After a $14 million infusion and much careful discussion and negotiation with concerned neighbors, The Pinery at the Hill (775 W. Bijou St., thepinery.com) is finally poised to hold its first private event Sept. 28, in the former Fish Market space.
Eric Allen, the COO, vice president and managing partner of the Pinery Enterprises Hospitality Group, which includes The Pinery at Black Forest, says "you won't believe" the 22,000-square-foot facility, done up in Tuscan-style architecture, when you see it.
And he's hoping you'll be able to see it without, say, a wedding invite, which is why he's currently working with the city's Planning Commission (and said neighbors) to get daily lunch hours approved from 11 a.m. to 2 p.m., as early as mid-November. Allen says the spot has been zoned since 1982 as restaurant space, and though it wasn't in the Pinery's initial model, he wants to make the scenic venue open for the community to enjoy when it's not booked for events.
"It just makes business sense," he says, adding that as for parking impact, the venue will not hold both lunch hours and an event at the same time.
Allen and Co. are also awaiting some permits to finish building out the former Saigon Stars at 410 S. 26th St., which will be the new location for an expanded Garden of the Gods' Gourmet Market & Café (currently at 2528 W. Cucharras St.) by Jan. 1, 2014, tentatively. The price tag on that project is $1.5 million, he says, citing a new breakfast focus plus coffee, beer and wine components — "really edgy gourmet, like Napa Valley meets New York ... Whole Foods meets a restaurant."

_Excerpted data_

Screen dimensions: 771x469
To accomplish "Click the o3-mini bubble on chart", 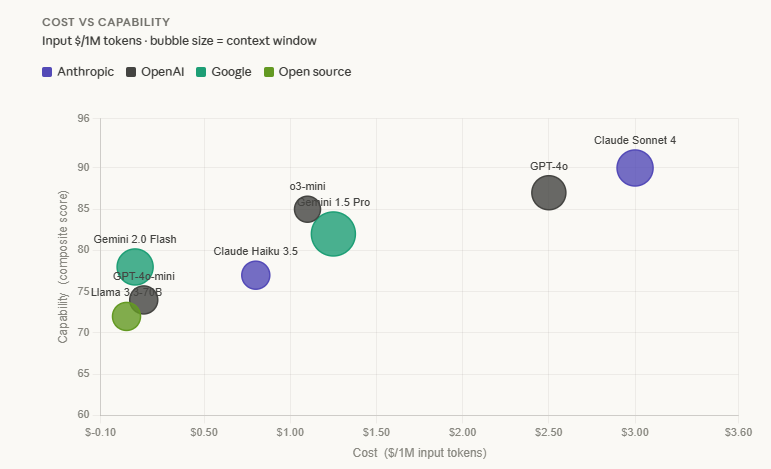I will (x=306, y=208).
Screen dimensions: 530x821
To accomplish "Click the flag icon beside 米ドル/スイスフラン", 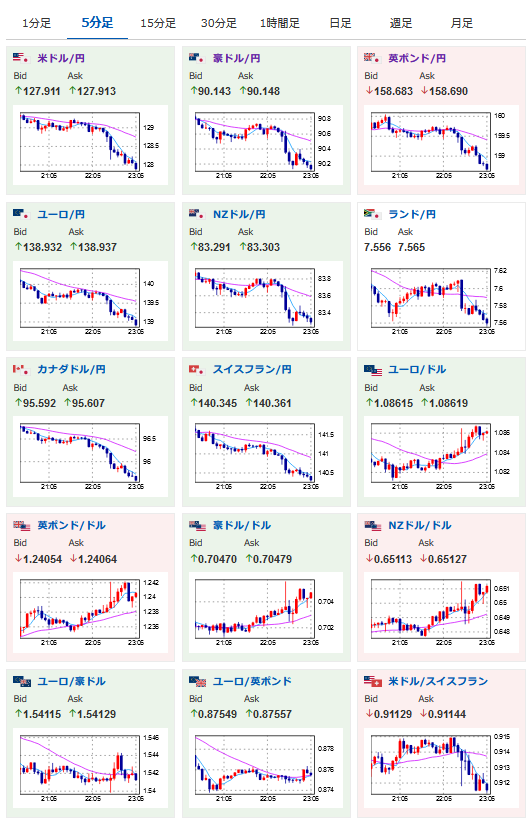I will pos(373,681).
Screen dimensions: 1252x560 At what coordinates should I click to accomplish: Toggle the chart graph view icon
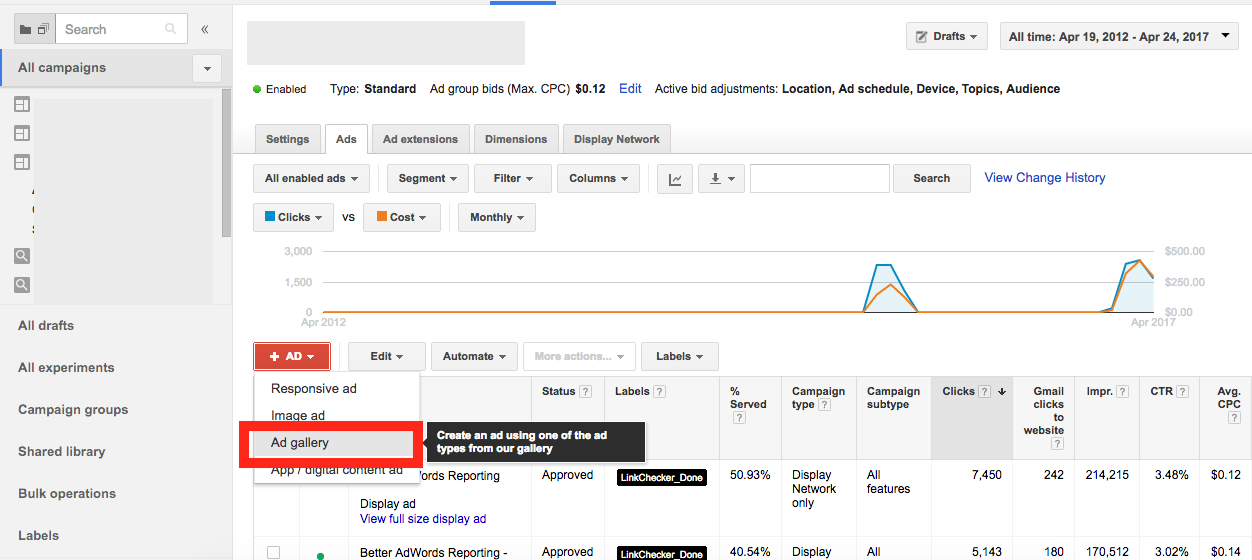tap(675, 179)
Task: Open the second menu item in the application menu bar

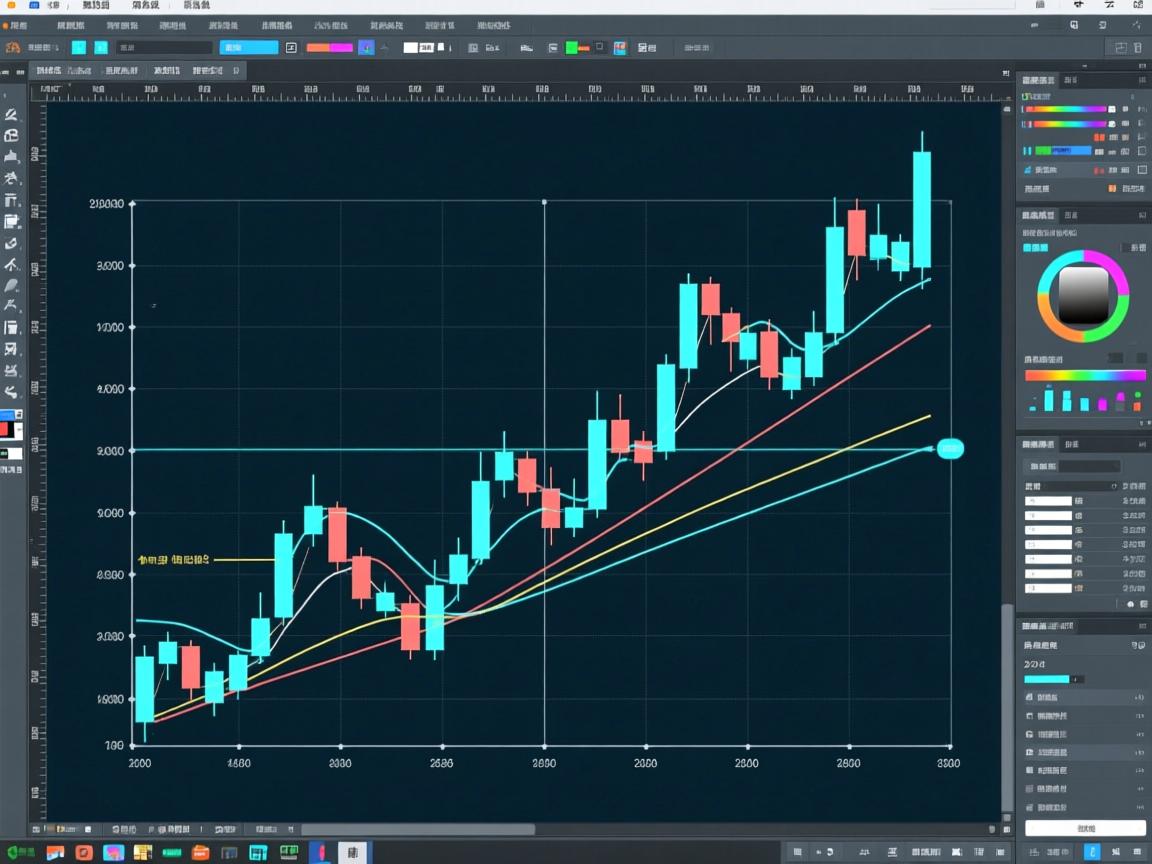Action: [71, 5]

_Instructions_
- 1) In the article about The Pinery at the Hill, what daily lunch hours is Eric Allen seeking to have approved?
- 2) Continue the article about The Pinery at the Hill from its final sentence.

_Your responses_
- 1) 11 a.m. to 2 p.m.

- 2)
In the former Jo-Mamas Pizza at 751 Gold Hill Place, Woodland Park, AJ's American Pizzeria (enjoyajspizza.com) opened recently. Owner Aron Melvick says he recently left the banking industry, where he saved up the seed money for this venture, but that he's also spent 15 years in the pizza industry, having worked for most of the big-name chains.
"Everybody loves the pizza guy," he says. "... It's what I really enjoy doing."
Melvick's perfecting his own dough recipe, arduously reworked to match Woodland Park's altitude, and he makes virtually everything in house, as much to-order as possible. Part of his extensive remodeling of the space included refurbishing an old Bakers Pride stone oven from the '70s that hits his desired 600 to 800 degrees to make "nice, crispy crust with al dente toppings."
Regarding ingredients, "if it's the best, we use it," he says, citing items like Wisconsin-based Grande Mozzarella for his staple cheese. To find a suitable gluten-free option, he sampled more than 30 brands before "finding one that tastes like pizza crust."
AJ's menu also includes salads, subs on house-baked breads, baked pastas and a variety of starters, from wings to popular cinnamon knots.